▶ [Task objective] Start with the line that holds "Task: Click the Forward arrow toolbar icon". Please copy it and each remaining line below exactly, leaving pictures out.

▶ [Given information]
_ _ _

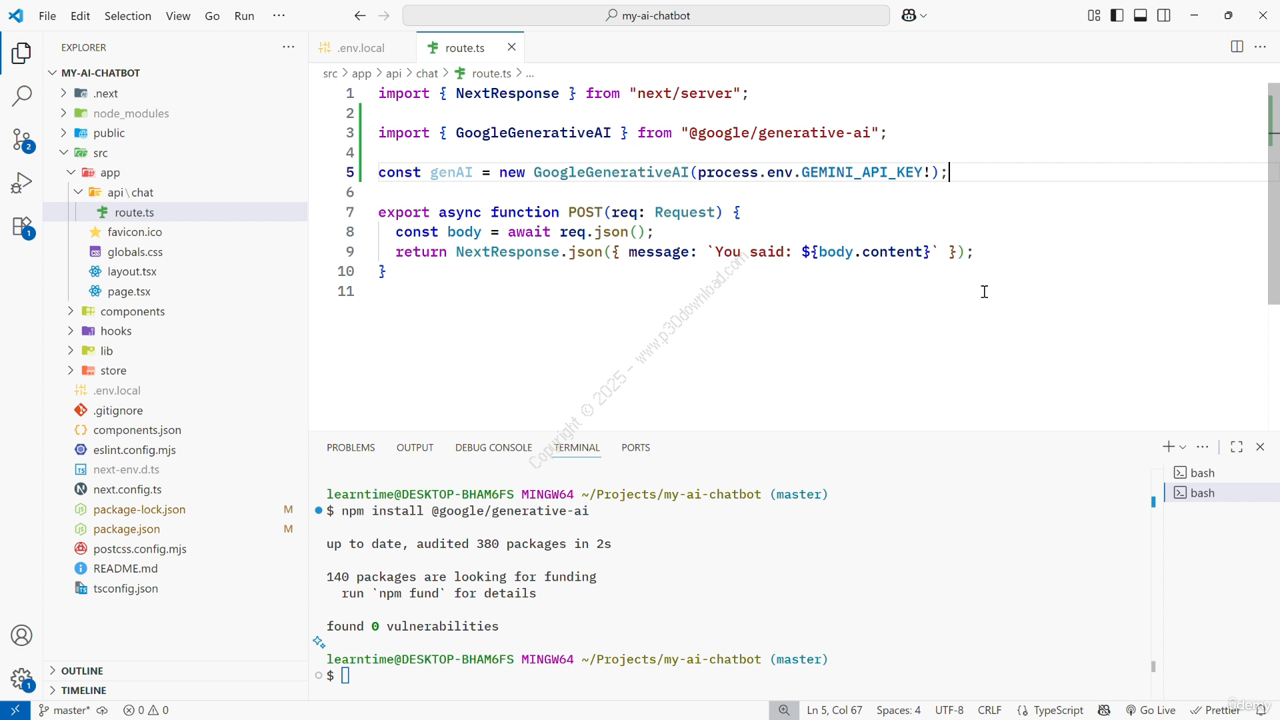Open the Search view in activity bar

pos(21,96)
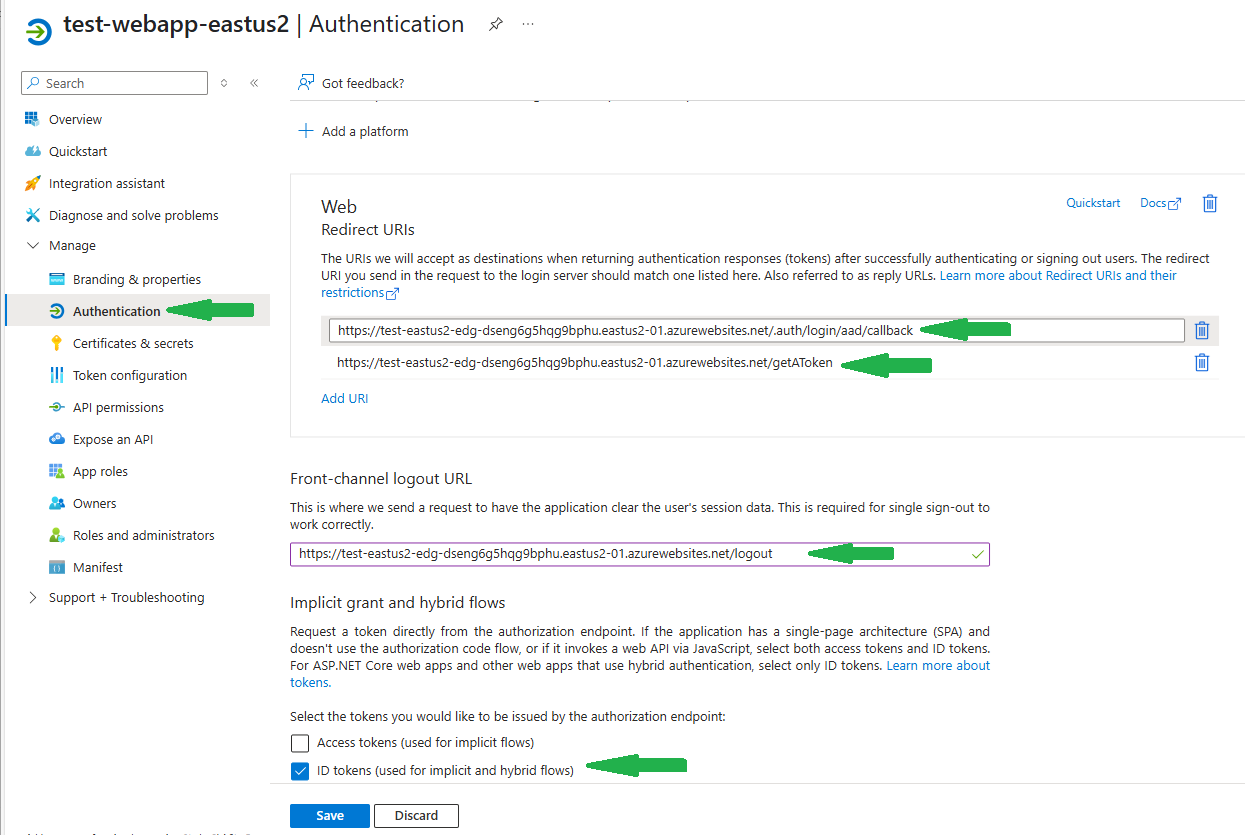
Task: Delete the Web platform using the trash icon
Action: [1209, 203]
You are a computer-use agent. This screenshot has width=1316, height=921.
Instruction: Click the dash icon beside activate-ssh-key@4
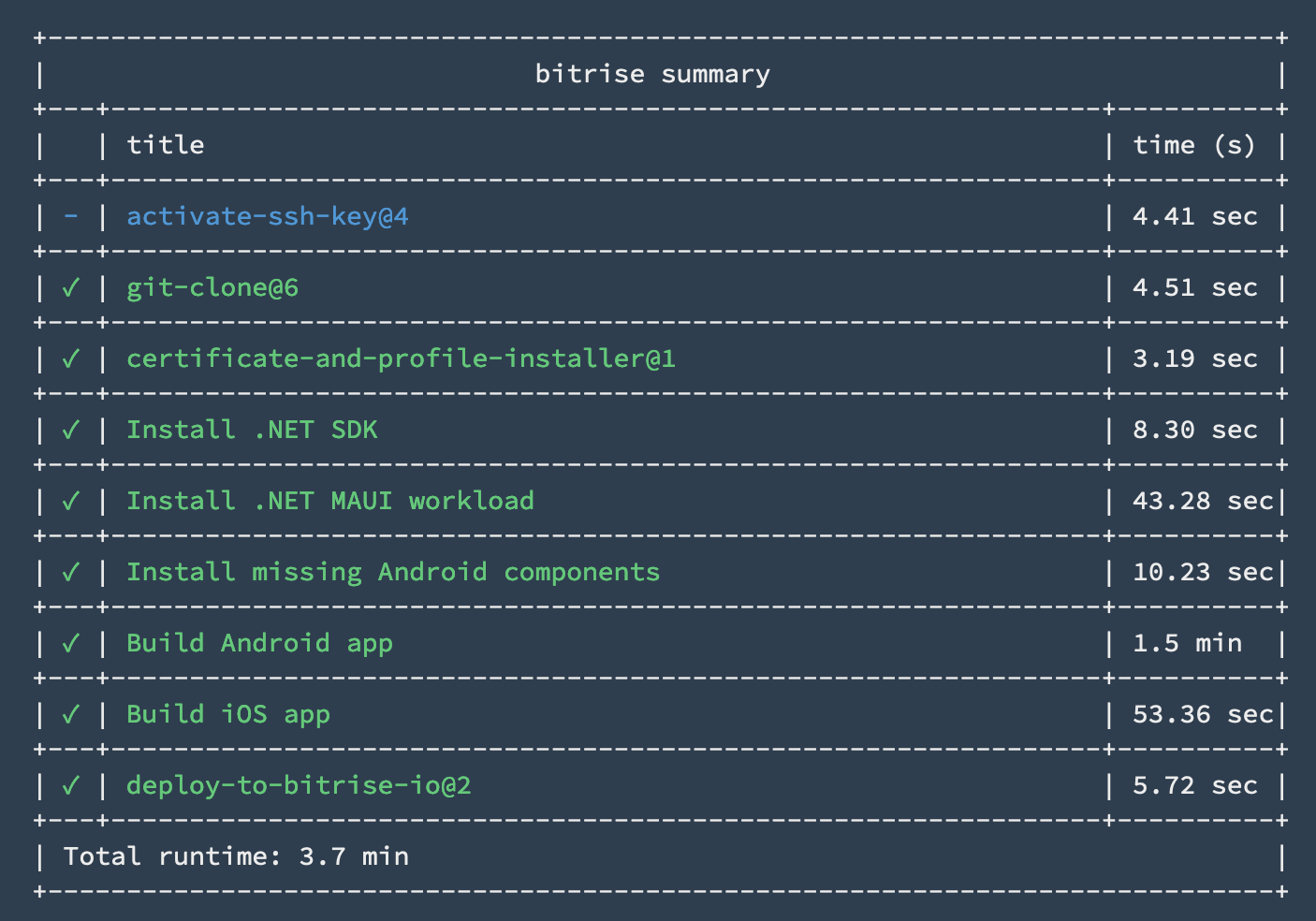pyautogui.click(x=70, y=216)
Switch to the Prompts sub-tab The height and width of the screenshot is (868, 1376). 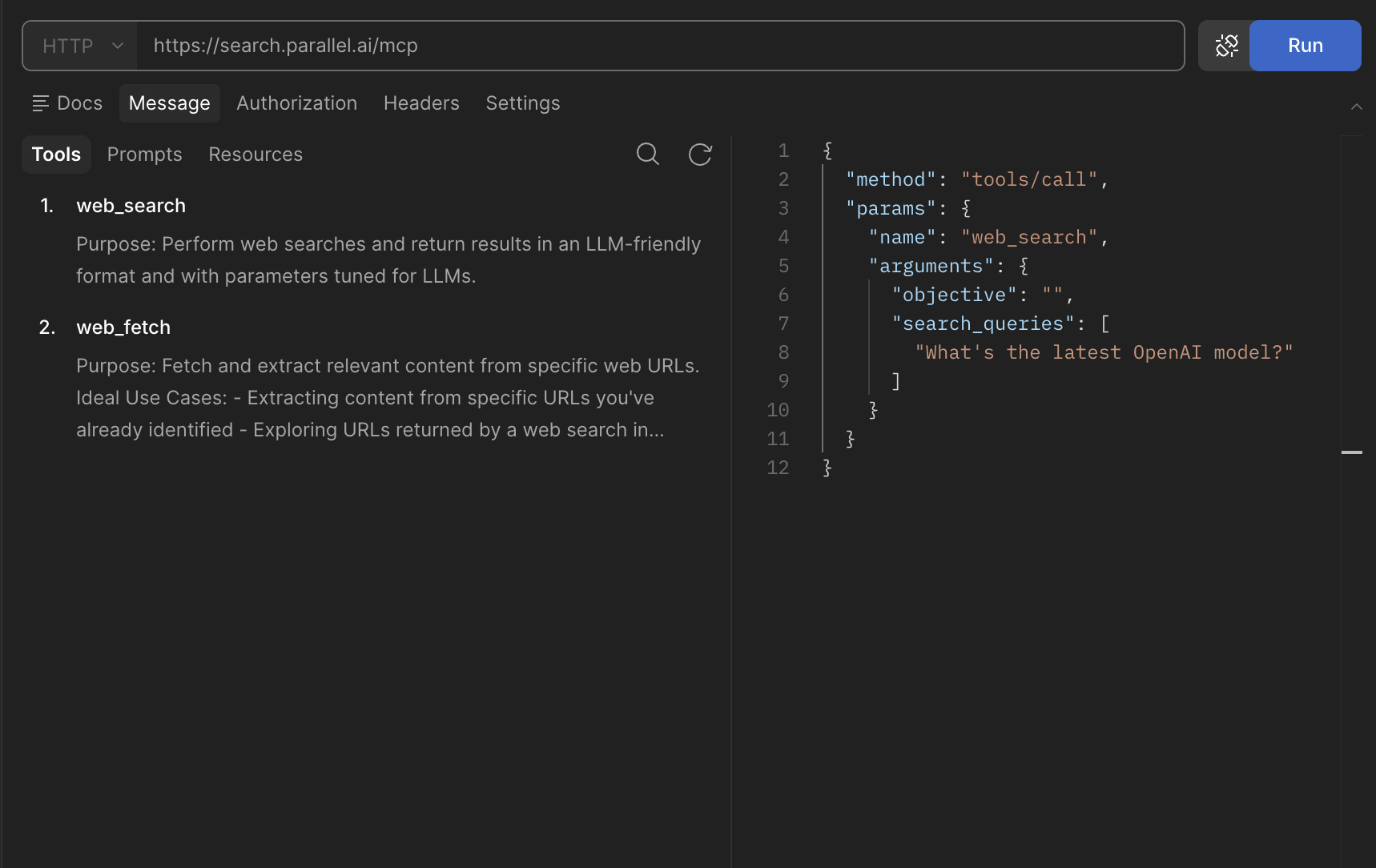(145, 155)
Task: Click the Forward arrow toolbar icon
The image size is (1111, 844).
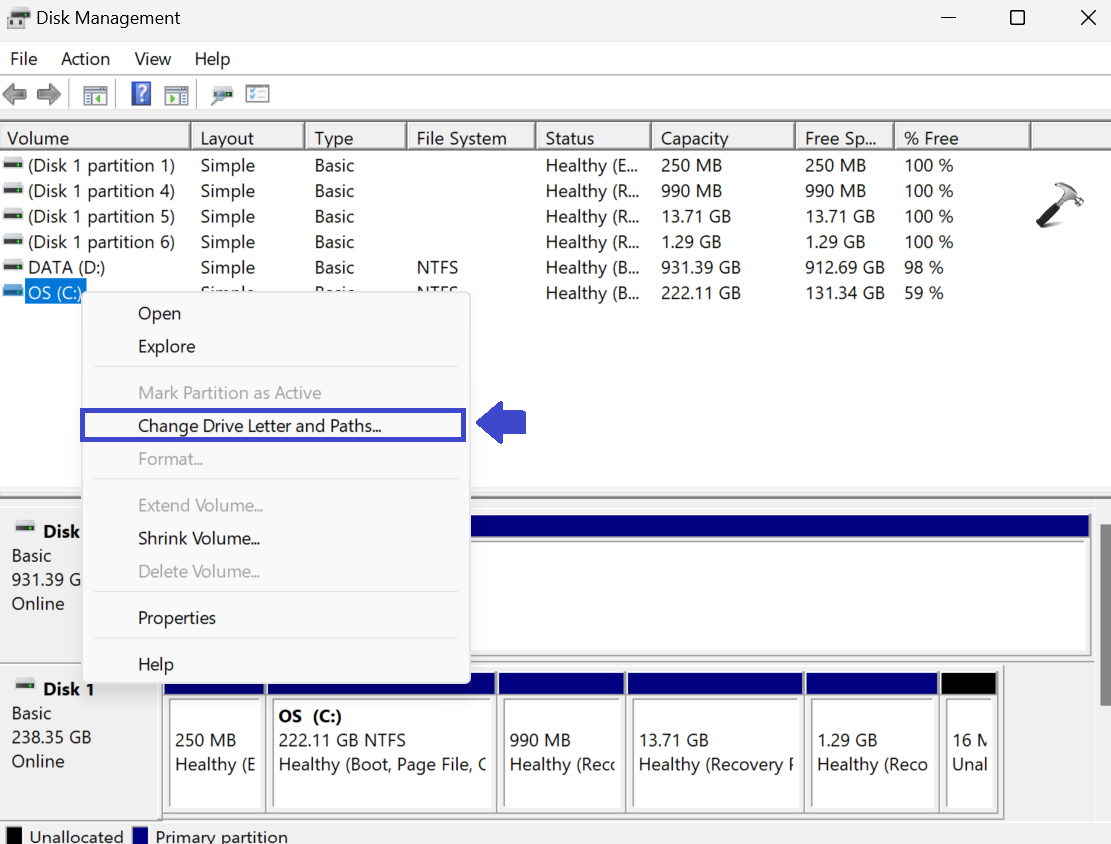Action: [x=48, y=95]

_ _ _

▶ [Exercise solution]
Task: Click the Forward arrow toolbar icon
The image size is (1111, 844).
Action: [x=48, y=95]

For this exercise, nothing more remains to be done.